The Chicago Cubs drafted Beliveau in the 18th round (551st overall) of the 2008 MLB draft. After signing with the Cubs, he appeared in one game for the Arizona League Cubs in the rookie-level Arizona League, before receiving a promotion to the Boise Hawks of the Low-A Northwest League. In 2008, he had a combined 2–1 record, a 2.80 earned run average, 52 strikeouts and 28 walks in 35 1/3 innings. Beliveau joined the Peoria Chiefs of the Single-A Midwest League in 2009, earning a promotion to the Daytona Cubs of the High-A Florida State League in 2010. Beliveau pitched for Daytona and the Tennessee Smokies of the Double-A Southern League in 2011. The Cubs added Beliveau to their 40-man roster after the 2011 season to protect him from the Rule 5 draft.

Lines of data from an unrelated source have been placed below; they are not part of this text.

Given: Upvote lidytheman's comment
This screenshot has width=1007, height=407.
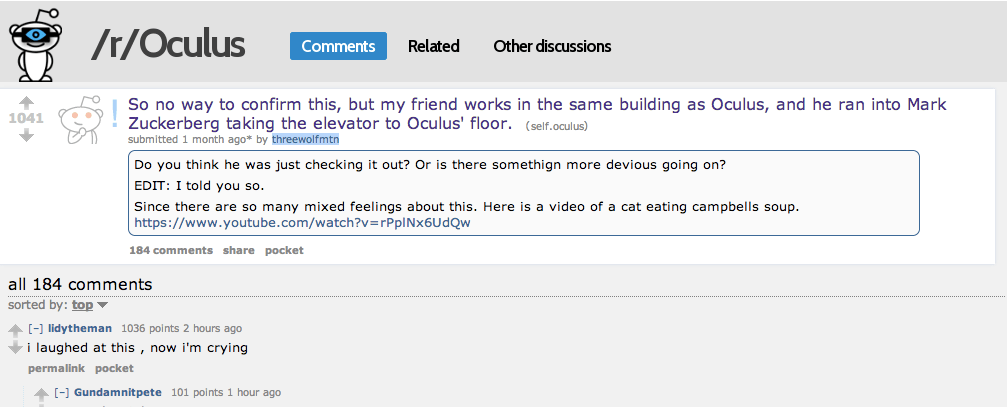Looking at the screenshot, I should [x=15, y=330].

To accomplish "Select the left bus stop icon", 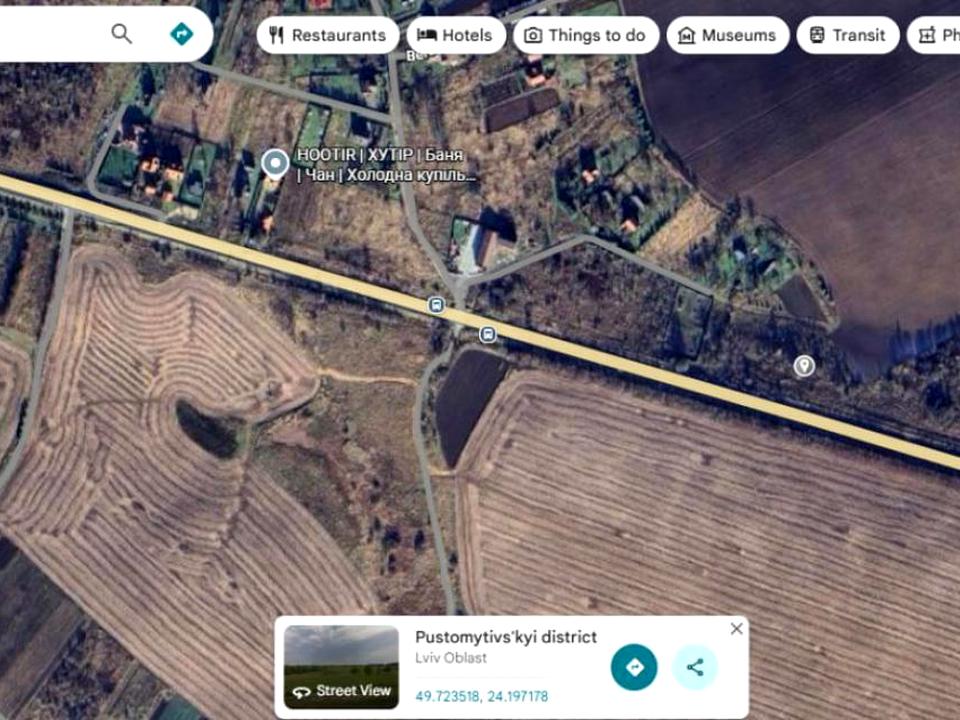I will (x=436, y=305).
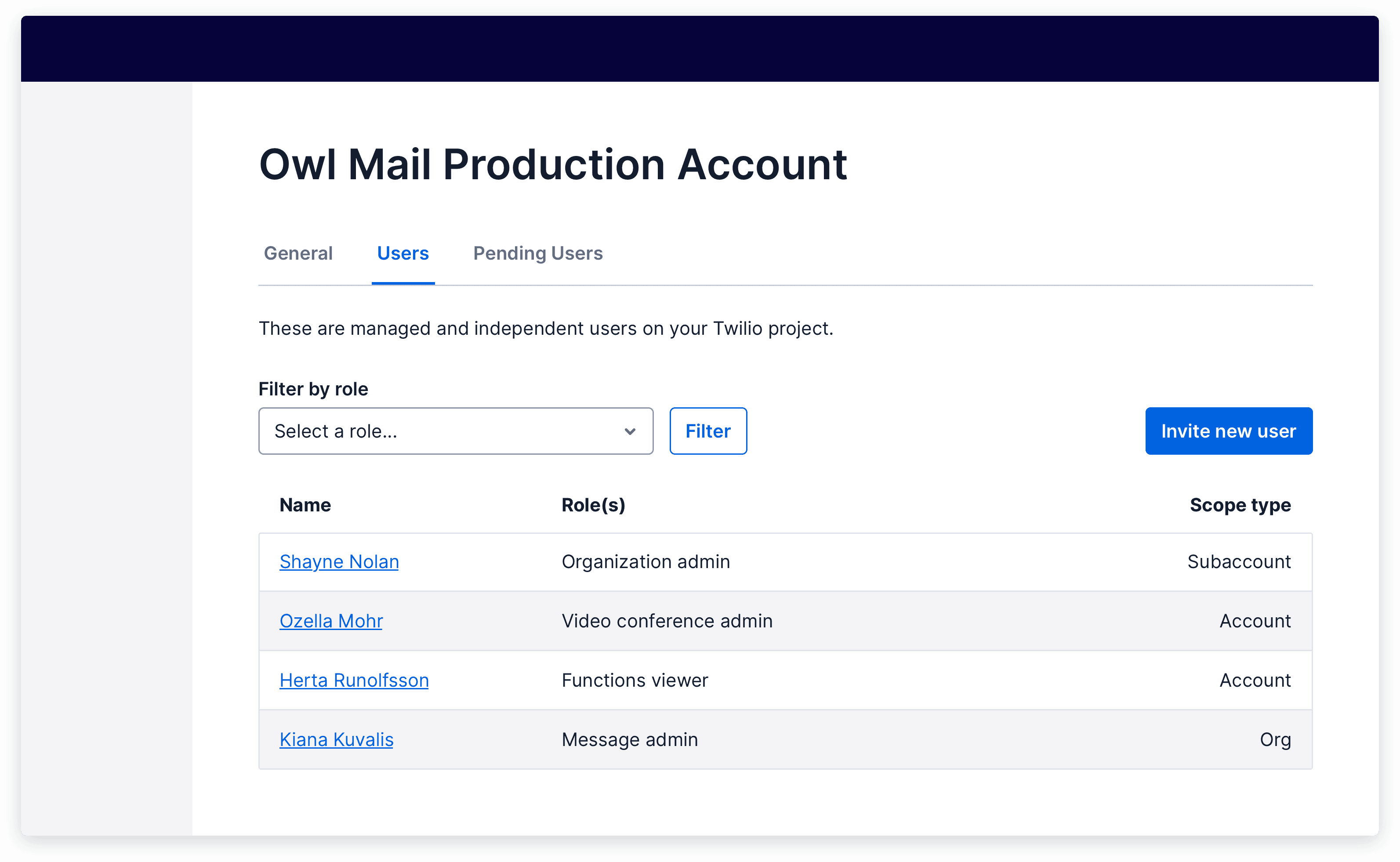The image size is (1400, 862).
Task: Click the Filter button
Action: 707,431
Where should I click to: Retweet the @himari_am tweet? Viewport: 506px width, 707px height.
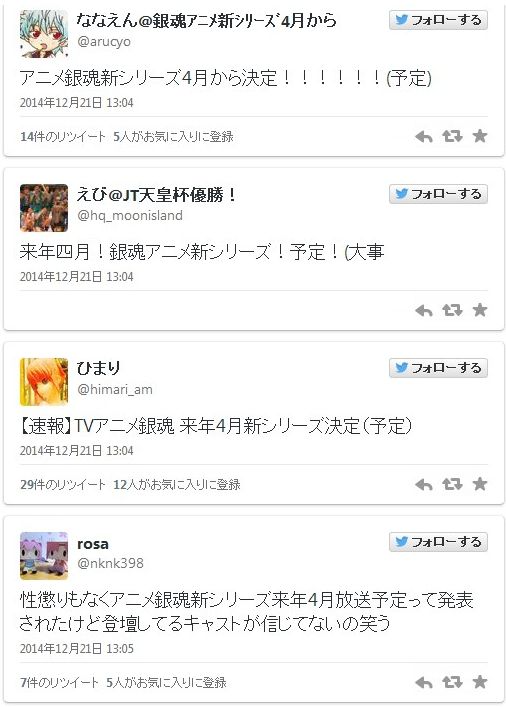tap(452, 484)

Beliveau made his MLB debut with the Cubs on July 22, 2012. The Cubs designated him for assignment after the season.

===Texas Rangers===
On December 21, 2012, Beliveau was claimed off waivers by the Texas Rangers, who optioned him to the Round Rock Express of the Triple-A Pacific Coast League for the start of the 2013 season. He made one scoreless appearance for Round Rock, allowing one hit across two innings pitched. On April 8, 2013, Beliveau was designated for assignment following the acquisition of Robinson Chirinos.

===Tampa Bay Rays===
The Rangers traded Beliveau to the Tampa Bay Rays on April 16, 2013. On August 27, Beliveau was recalled by the Rays from the Triple-A Durham Bulls. He did not get into any games before being optioned to the Double-A Montgomery Biscuits on August 29. He was recalled on September 21 after an 18-inning game against the Baltimore Orioles. In 2014, Beliveau made 30 relief appearances and posted a 2.63 earned run average and 28 strikeouts in 24 innings.

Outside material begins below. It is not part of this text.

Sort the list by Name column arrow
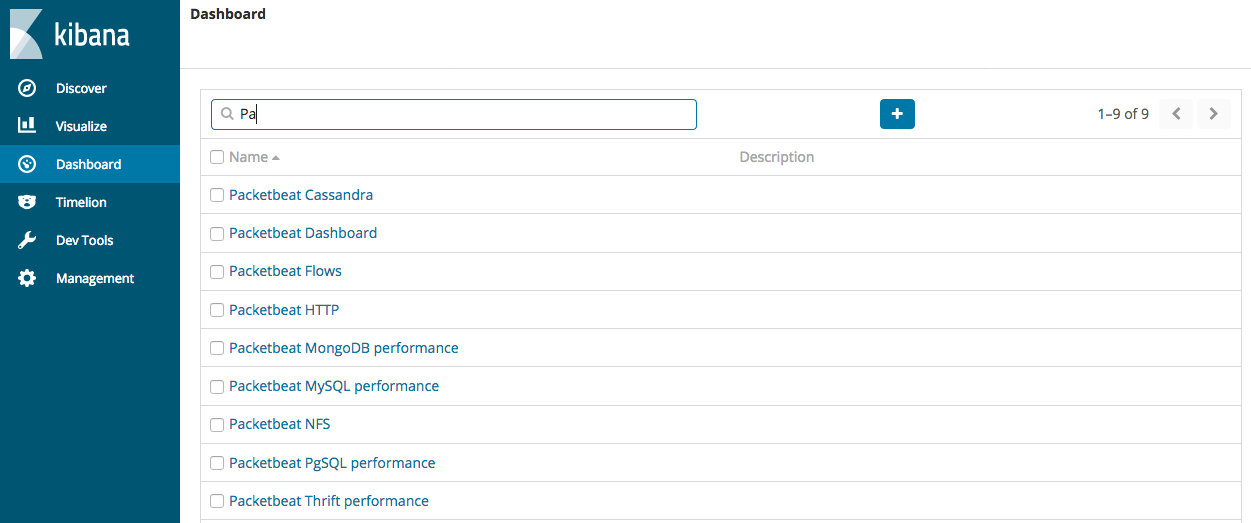1251x523 pixels. [x=276, y=158]
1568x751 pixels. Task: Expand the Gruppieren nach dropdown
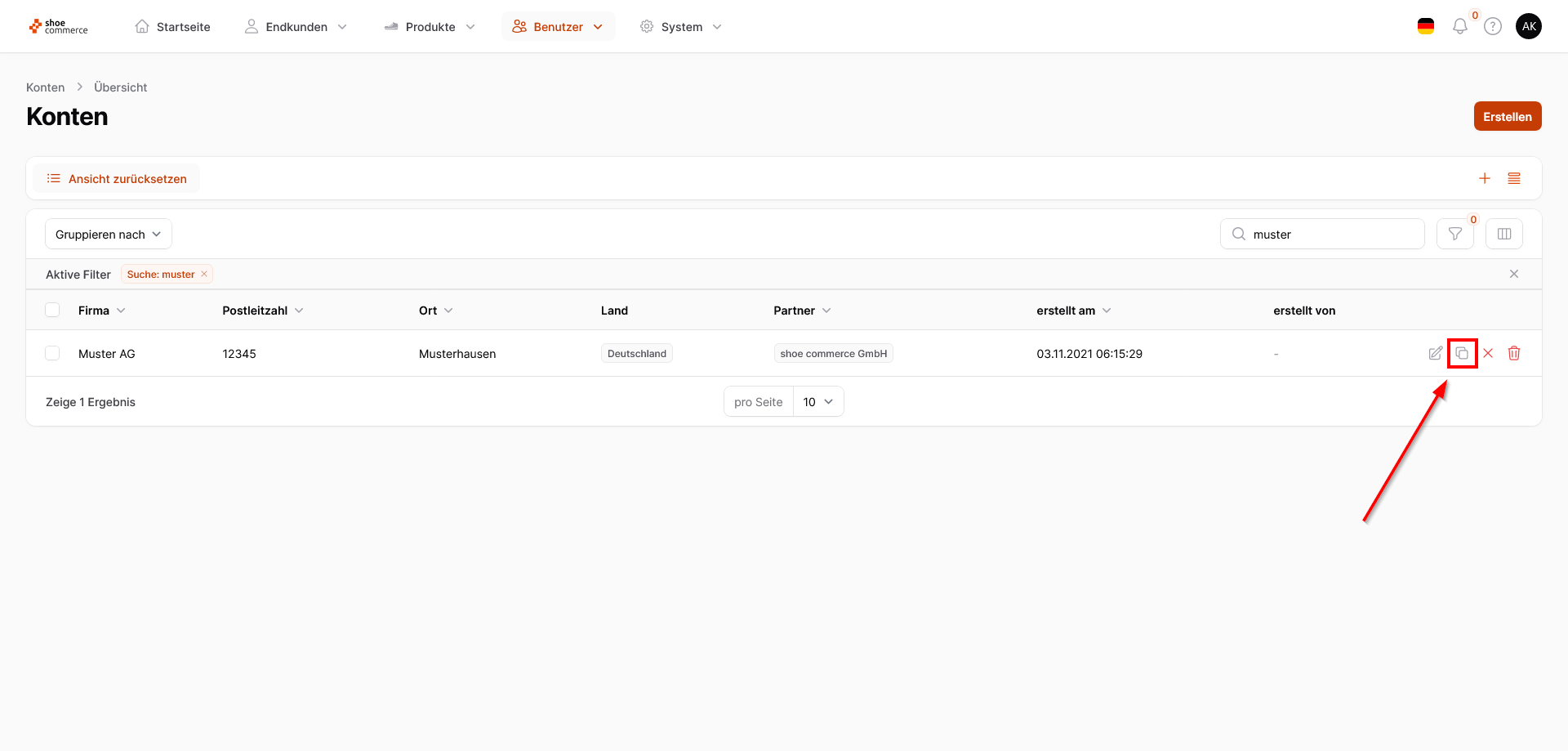[109, 234]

In 2015, Beliveau made five appearances for Tampa Bay, but struggled to a 13.50 ERA with two strikeouts across 2 2/3 innings pitched. On April 23, 2015, Beliveau underwent surgery to repair a torn left shoulder labrum. On November 6, Beliveau was removed from the 40-man roster and sent outright to Durham, but he rejected the assignment and elected free agency.

===Baltimore Orioles===
Beliveau signed a minor league contract with the Baltimore Orioles on December 5, 2015. He spent the 2016 season with the High-A Frederick Keys and the Double-A Bowie Baysox, where he had a combined 4–0 record, 2.54 earned run average, and 66 strikeouts in 492/3 innings. He elected free agency following the season on November 7, 2016.

===Toronto Blue Jays===
On December 15, 2016, Beliveau signed a minor league contract with the Toronto Blue Jays that included an invitation to spring training. Beliveau started the 2017 season with the Triple-A Buffalo Bisons. He was called up by the Blue Jays on June 5, 2017, while the team was in Oakland. In 19 appearances for the Blue Jays, Beliveau posted a 1-1 record and 7.47 ERA with 17 strikeouts across 15 2/3 innings pitched. On July 22, Beliveau was designated for assignment by Toronto. He cleared waivers and was sent outright to Buffalo on July 25. On October 13, Beliveau elected free agency.

===Cleveland Indians===
On November 22, 2017, Beliveau was signed by the Cleveland Indians to a minor league contract that included an invitation to the club's 2018 spring training camp.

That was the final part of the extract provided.